网络流量中，TCP提供了可靠的流交付服务，允许两台设备之间的全双工连接，保证它们高效地双向交换大量数据，所以TCP流量在网络流量中占了很大比例。

如何芯片级地支持IPFIX作为流量监测的手段，尤其是如何基于会话对TCP双向流量进行监测，同时提高芯片中存储空间的利用率，已经成为网络交换机芯片设计中的难点。
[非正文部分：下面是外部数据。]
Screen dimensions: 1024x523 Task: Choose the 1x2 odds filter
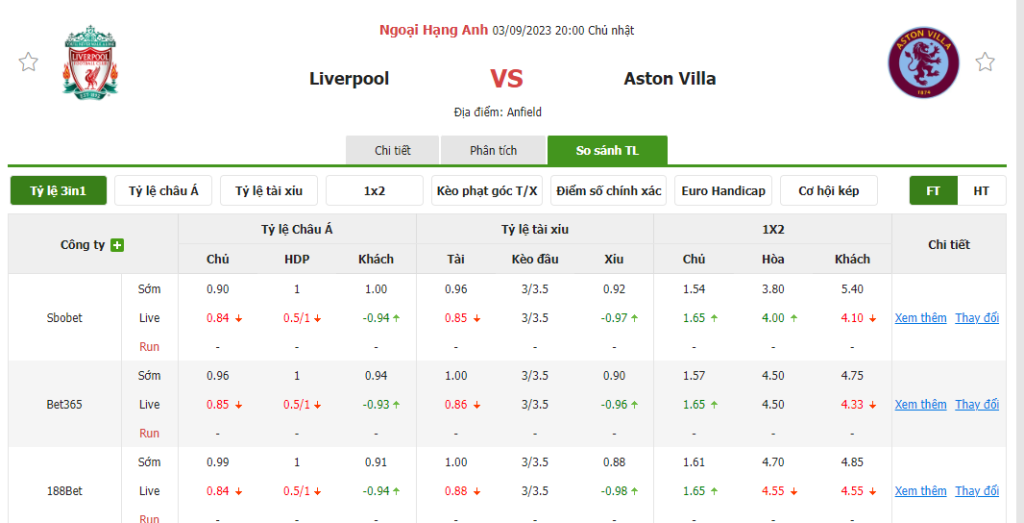[x=374, y=190]
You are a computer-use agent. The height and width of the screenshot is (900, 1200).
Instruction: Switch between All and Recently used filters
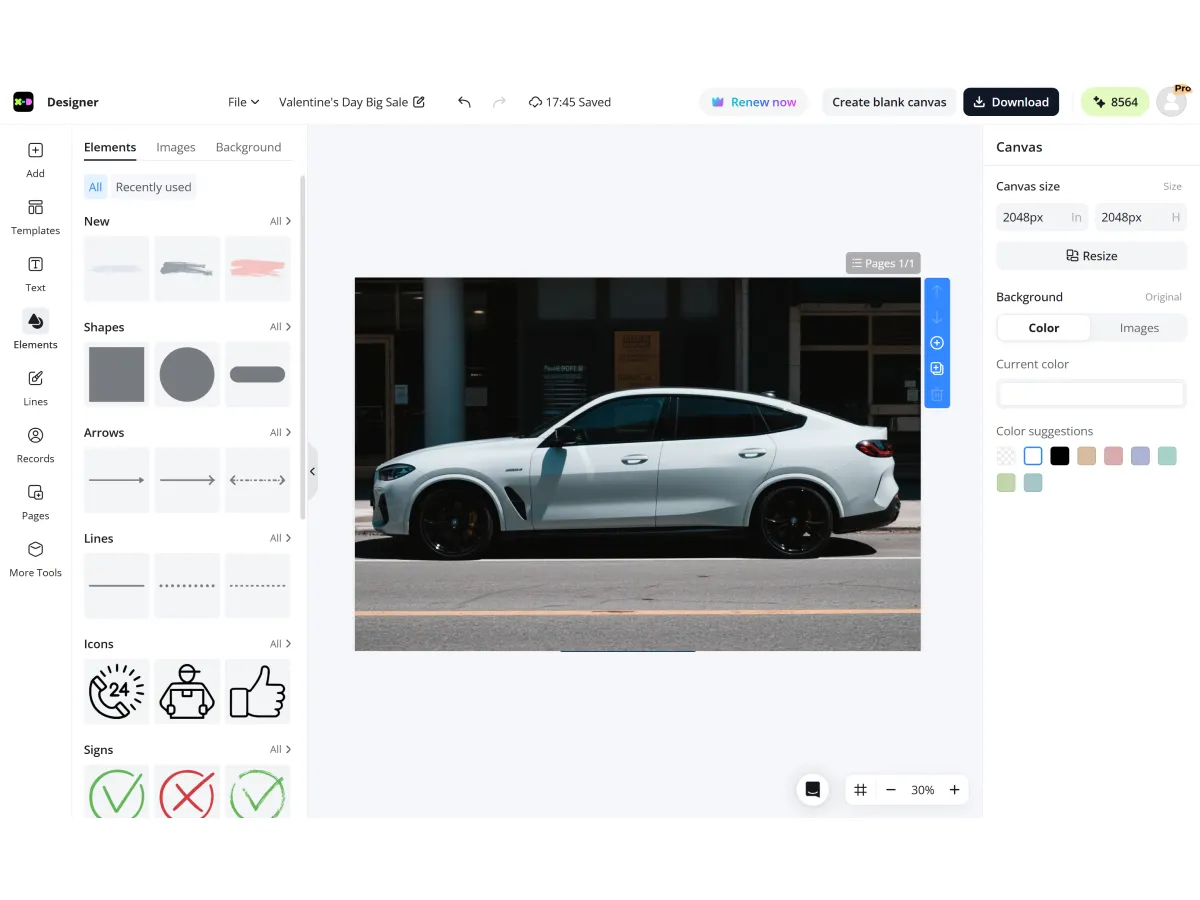point(153,186)
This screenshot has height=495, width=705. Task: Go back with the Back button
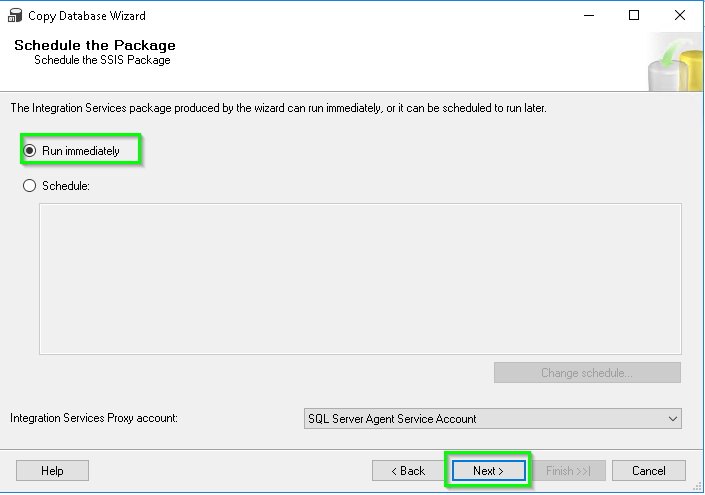click(408, 471)
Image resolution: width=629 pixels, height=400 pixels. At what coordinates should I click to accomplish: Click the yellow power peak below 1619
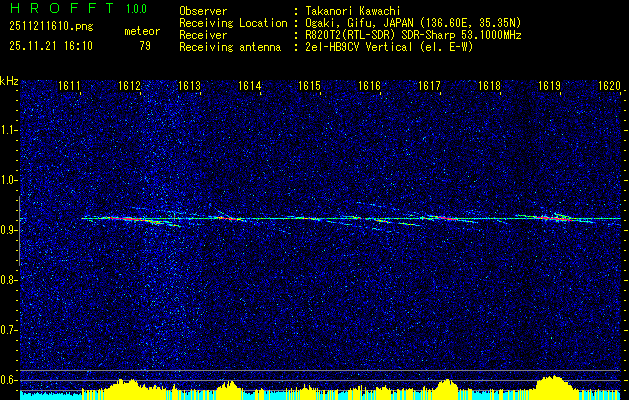point(550,386)
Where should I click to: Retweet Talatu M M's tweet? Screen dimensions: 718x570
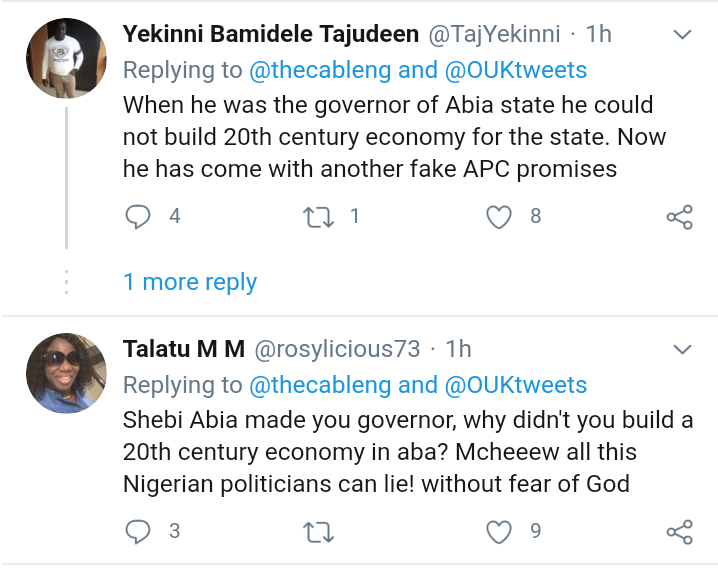pos(319,532)
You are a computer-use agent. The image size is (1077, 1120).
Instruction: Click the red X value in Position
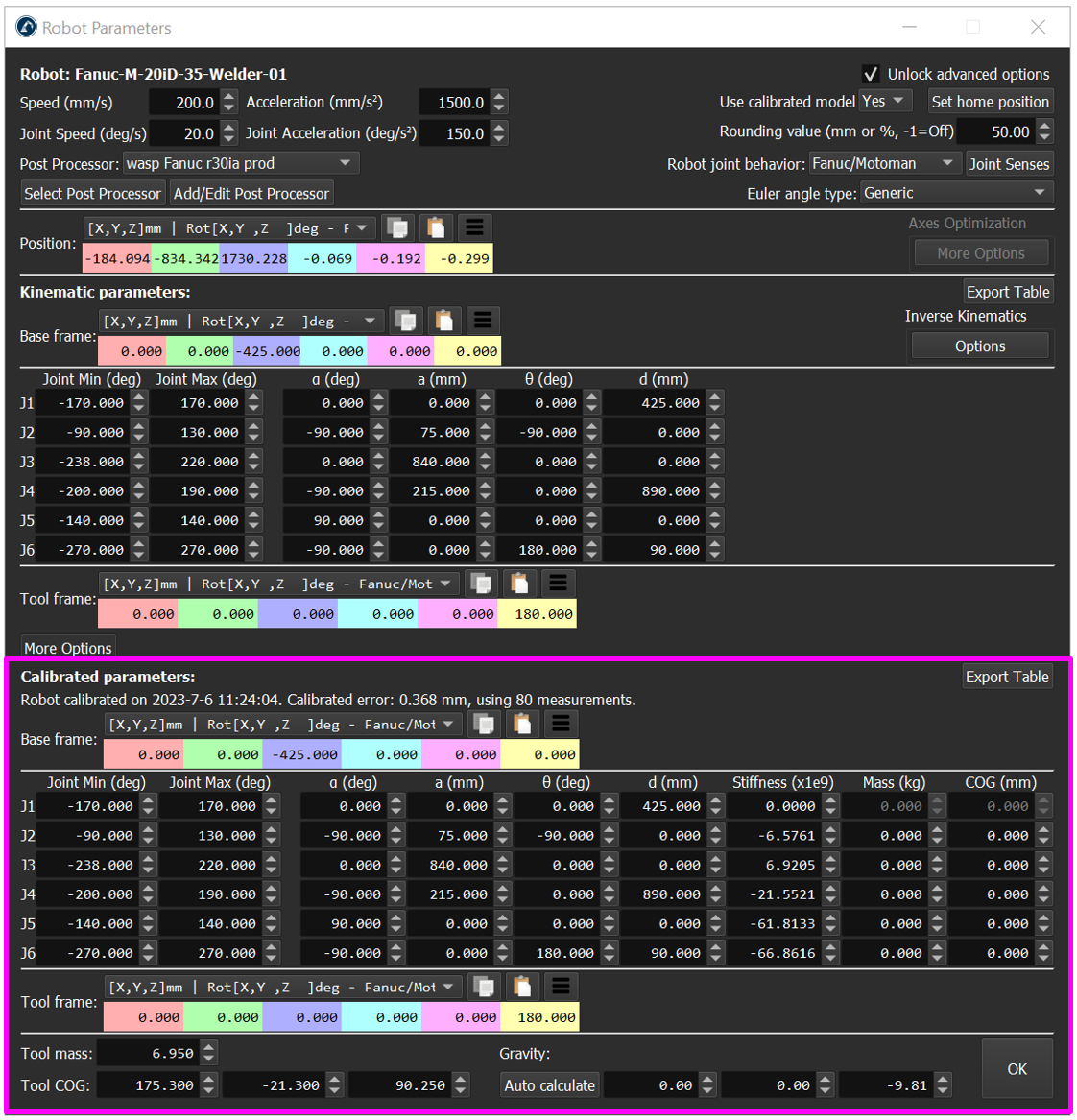117,258
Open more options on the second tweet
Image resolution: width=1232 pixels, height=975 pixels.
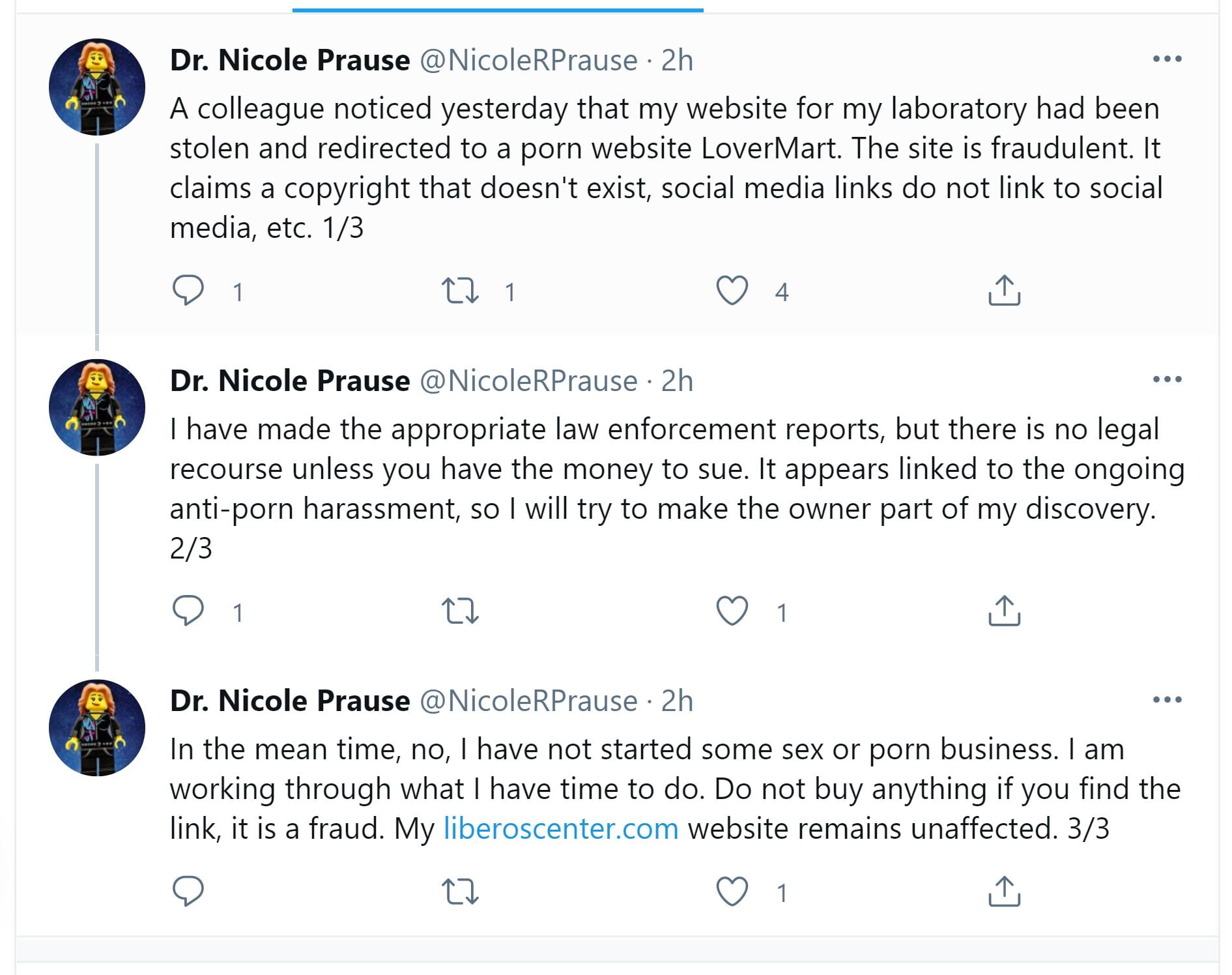point(1167,379)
现有技术对于TCP的双向流量，芯片级都是分类成两条流进行统计。这两条流在芯片层面并没有关联，是相互独立的，各自上报中央处理器CPU后，需要软件层面进行相关信息的整合处理。如图1所示，启用IPFIX技术的监测点在监测个人电脑PC1和个人电脑PC2之间的TCP流量时，必须当作两条流进行监测并记录统计相关信息。现有这种技术方案存在的问题有：1、一个会话分成了两条流，分类比较粗糙，芯片内部的存储空间没有得到充分利用；2、软件层面需要对同一TCP会话的流记录进行整合处理，增加了软件的复杂度。

发明内容

本发明的目的在于克服现有技术的缺陷，提供一种基于TCP会话的网络流量监测方法、装置及报文处理芯片，旨在对双向TCP流量从建立会话到结束会话的完整会话过程进行监测，从基于流上升为基于会话，提供更完整的统计信息，同时原本需要两条流记录，本发明只需一条会话记录，IPFIX表项利用率提高了100%。

为实现上述目的，本发明提出如下技术方案：一种基于TCP会话的网络流量监测方法，包括：获取芯片端口上IPFIX配置信息，根据所述配置信息选择哈希关键字类型，结合报文的信息组合所述哈希关键字，根据组合后的所述哈希关键字在芯片的IPFIX存储空间中进行哈希查找，查找后，若报文所在的TCP会话记录存在，则更新所述TCP会话记录；反之，则芯片在相应的IPFIX存储空间中插入新的会话记录，插入或更新会话记录后，判断是否要将更新后的会话记录或者插入的会话记录上报CPU进行处理，若上报，则将所述会话记录通过芯片中的存储器直接访问通道上报CPU进行处理，从而完成一次网络流量监测。

优选地，所述IPFIX配置信息通常选择七元组的方式或五元组方式对网络流量进行分类，当然，本发明可以灵活地选择组合，即也可以是一元组、二元组、三元组等等。所述七元组是：源IP地址、目的IP地址、TCP/UDP源端口、TCP/UDP目的端口、三层协议类型、服务类型和输入逻辑接口，所述五元组是：源IP地址，目的IP地址，TCP/UDP源端口，TCP/UDP目的端口和传输层协议号。

优选地，所述芯片端口为报文入口或报文出口，组合所述哈希关键字的过程为：对于所有所述报文出口方向的所述关键字，将其源IP地址和目的IP地址互换，源端口和目的端口互换。